_TEXT EXCERPT_:
────────────────
Before proceeding to that conclusion, it is in order to determine a preliminary question of law presented by the action of the trial court in sustaining the contestant’s demurrer to a special plea interposed by the contestee. This plea avers, in substance, that, at the time of the election here contested, the contestant was holding an office of profit under the United States, viz., the office of postmaster at Oakrnan, Walker county, Ala., with an annual salary in excess of $200; and that contestant has continued in said office since said election until the plea was filed in October, 1911.

The grounds of demurrer to the plea make the point that it does not show that the contestant was ineligible to election to the contested office at the time of his election.
────────────────
_DATA TO PROCESS_:
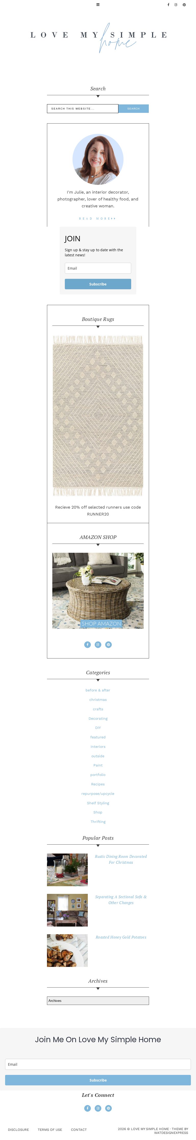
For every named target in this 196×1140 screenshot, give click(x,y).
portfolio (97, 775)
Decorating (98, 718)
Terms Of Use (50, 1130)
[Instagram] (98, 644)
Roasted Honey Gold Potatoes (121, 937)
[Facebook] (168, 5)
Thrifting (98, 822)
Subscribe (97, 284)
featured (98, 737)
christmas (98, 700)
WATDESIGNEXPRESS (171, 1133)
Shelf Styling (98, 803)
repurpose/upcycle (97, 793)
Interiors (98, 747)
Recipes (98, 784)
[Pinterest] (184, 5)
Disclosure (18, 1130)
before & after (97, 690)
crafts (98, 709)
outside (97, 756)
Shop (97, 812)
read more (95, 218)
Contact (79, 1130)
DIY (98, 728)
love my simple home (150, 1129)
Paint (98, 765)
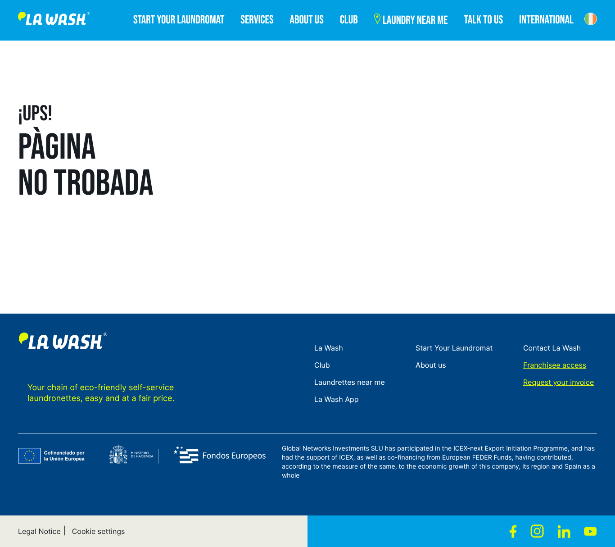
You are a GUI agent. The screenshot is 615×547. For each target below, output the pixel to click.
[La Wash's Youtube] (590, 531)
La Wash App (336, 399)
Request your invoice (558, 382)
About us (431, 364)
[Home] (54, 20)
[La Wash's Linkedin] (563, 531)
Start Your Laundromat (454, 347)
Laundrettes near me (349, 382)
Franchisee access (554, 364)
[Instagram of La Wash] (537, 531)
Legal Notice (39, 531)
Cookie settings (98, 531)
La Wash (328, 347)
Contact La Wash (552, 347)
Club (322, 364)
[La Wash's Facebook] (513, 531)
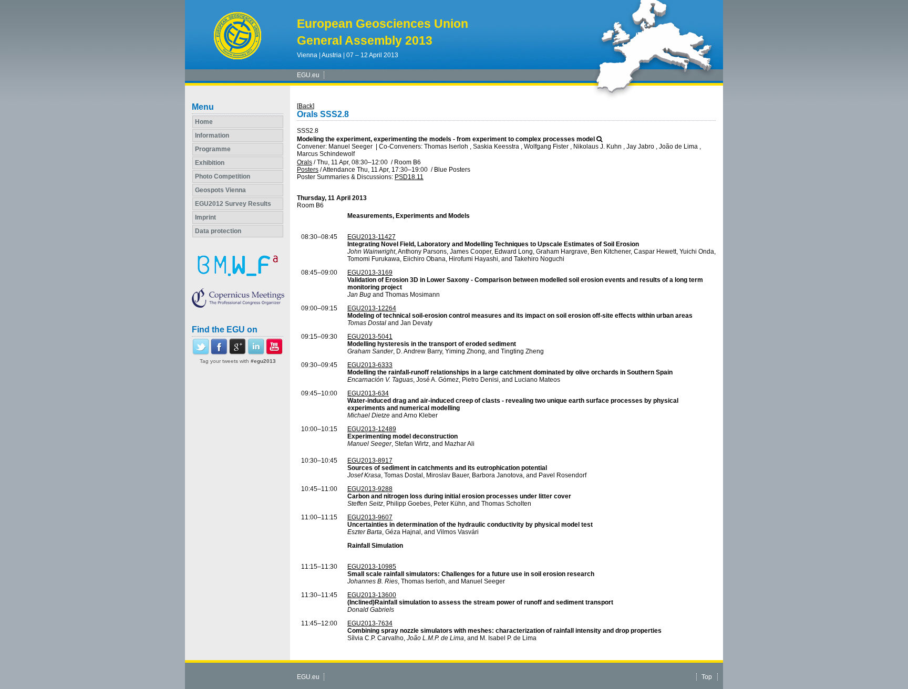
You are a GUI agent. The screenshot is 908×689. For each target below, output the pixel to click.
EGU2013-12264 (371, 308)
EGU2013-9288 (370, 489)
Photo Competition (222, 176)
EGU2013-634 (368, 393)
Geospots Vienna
────────────────
_TASK REQUIREMENTS_:
(a) Extract the passage of the court opinion excerpt starting with "The grounds of" and going on through "of his election.".
(b) Copy the lines of the records starting with the line with "Franchisee access (554, 364)" and going on through the end of the records, leaving out the pictures.
The court opinion excerpt has no connection to the records.

_SOLUTIONS BY TASK_:
(a)
The grounds of demurrer to the plea make the point that it does not show that the contestant was ineligible to election to the contested office at the time of his election.

(b)
Franchisee access (554, 364)
[Instagram of La Wash] (537, 531)
Legal Notice (39, 531)
Cookie settings (98, 531)
La Wash (328, 347)
Contact La Wash (552, 347)
Club (322, 364)
[La Wash's Facebook] (513, 531)
You are a GUI agent. The screenshot is 908×689. For each target below, output the pixel to click.
EGU2013-12264 (371, 308)
EGU2013-9288 (370, 489)
Photo Competition (222, 176)
EGU2013-634 (368, 393)
Geospots Vienna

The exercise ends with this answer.